Please report how many lines in the entries below contain the string "dropdown". Give only the number.

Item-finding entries
-------------------------

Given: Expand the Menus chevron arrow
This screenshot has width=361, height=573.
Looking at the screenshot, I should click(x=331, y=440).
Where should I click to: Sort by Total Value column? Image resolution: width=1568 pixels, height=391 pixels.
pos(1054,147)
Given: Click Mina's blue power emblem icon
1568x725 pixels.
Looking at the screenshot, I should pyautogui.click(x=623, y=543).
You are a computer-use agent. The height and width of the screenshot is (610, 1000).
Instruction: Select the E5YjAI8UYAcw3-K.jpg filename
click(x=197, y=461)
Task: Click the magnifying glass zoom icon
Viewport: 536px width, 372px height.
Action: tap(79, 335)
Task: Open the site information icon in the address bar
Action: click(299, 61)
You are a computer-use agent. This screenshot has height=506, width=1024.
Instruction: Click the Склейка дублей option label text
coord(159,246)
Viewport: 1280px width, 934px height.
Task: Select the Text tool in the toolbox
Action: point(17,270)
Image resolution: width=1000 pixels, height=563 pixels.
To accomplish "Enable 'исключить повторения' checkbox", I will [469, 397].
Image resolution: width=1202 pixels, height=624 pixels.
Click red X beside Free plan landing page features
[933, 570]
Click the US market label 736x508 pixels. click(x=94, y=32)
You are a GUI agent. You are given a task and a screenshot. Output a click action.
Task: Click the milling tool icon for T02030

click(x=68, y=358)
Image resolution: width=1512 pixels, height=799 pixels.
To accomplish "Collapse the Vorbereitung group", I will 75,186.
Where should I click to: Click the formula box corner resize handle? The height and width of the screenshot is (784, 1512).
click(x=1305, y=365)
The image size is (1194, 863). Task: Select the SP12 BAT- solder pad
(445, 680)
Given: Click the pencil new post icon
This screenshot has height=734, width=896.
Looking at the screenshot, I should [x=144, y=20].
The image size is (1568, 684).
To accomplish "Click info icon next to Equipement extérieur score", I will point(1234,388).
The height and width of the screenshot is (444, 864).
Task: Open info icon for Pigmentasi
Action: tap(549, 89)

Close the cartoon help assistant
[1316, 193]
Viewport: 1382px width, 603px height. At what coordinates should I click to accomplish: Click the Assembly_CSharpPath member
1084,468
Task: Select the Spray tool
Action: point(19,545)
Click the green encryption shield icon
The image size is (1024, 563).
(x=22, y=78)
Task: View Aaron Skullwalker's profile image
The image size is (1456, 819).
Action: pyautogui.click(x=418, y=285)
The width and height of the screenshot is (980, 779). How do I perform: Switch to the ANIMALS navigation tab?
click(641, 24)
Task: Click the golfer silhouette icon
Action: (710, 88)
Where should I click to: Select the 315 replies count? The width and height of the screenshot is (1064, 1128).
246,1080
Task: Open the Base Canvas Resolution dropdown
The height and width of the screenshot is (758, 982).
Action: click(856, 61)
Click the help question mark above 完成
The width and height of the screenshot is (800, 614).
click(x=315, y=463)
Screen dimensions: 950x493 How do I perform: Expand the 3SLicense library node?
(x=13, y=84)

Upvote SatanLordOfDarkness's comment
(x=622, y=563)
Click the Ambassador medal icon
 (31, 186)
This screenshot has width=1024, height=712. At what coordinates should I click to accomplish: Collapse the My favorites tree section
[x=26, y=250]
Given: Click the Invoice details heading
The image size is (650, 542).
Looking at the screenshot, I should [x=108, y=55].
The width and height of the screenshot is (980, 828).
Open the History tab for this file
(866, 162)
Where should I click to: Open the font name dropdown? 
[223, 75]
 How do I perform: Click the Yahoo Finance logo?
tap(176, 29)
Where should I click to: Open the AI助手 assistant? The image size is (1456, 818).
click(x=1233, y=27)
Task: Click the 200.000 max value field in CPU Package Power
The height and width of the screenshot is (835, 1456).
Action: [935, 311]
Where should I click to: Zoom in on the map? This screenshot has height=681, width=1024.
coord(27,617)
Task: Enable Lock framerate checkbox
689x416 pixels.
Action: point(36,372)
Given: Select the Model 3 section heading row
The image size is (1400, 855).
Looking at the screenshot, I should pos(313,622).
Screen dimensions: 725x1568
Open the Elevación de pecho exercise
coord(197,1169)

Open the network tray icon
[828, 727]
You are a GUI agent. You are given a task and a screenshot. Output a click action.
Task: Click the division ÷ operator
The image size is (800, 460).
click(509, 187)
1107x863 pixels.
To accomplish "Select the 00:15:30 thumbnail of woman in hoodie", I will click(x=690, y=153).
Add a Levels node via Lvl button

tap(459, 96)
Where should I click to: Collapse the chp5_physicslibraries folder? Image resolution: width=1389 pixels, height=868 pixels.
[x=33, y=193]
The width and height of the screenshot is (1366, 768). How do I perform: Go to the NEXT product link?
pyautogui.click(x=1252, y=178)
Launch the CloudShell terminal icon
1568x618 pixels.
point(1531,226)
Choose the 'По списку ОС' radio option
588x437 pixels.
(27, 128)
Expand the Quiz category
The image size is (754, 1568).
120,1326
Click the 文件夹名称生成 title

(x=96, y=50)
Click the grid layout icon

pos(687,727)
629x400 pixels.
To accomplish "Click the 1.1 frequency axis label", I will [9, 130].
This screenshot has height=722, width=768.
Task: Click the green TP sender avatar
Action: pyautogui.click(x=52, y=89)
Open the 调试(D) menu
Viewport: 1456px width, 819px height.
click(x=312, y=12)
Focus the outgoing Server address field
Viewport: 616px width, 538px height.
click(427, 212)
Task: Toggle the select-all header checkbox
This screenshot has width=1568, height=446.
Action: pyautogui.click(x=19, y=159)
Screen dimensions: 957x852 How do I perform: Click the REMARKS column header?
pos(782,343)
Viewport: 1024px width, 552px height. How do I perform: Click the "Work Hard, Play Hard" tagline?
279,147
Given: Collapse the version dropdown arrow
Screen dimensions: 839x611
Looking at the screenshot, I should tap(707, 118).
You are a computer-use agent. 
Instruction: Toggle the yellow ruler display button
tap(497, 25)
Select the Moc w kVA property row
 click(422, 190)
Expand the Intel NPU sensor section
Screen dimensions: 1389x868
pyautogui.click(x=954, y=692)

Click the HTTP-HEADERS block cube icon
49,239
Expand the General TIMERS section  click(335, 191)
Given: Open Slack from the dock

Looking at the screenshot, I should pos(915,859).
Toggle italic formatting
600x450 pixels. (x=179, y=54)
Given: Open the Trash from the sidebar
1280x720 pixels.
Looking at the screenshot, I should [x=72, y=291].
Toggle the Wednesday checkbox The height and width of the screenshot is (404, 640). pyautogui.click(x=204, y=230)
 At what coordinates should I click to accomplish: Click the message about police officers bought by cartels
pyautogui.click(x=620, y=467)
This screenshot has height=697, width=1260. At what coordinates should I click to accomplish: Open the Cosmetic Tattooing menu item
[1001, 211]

-------------------------

THE OUTPUT | 3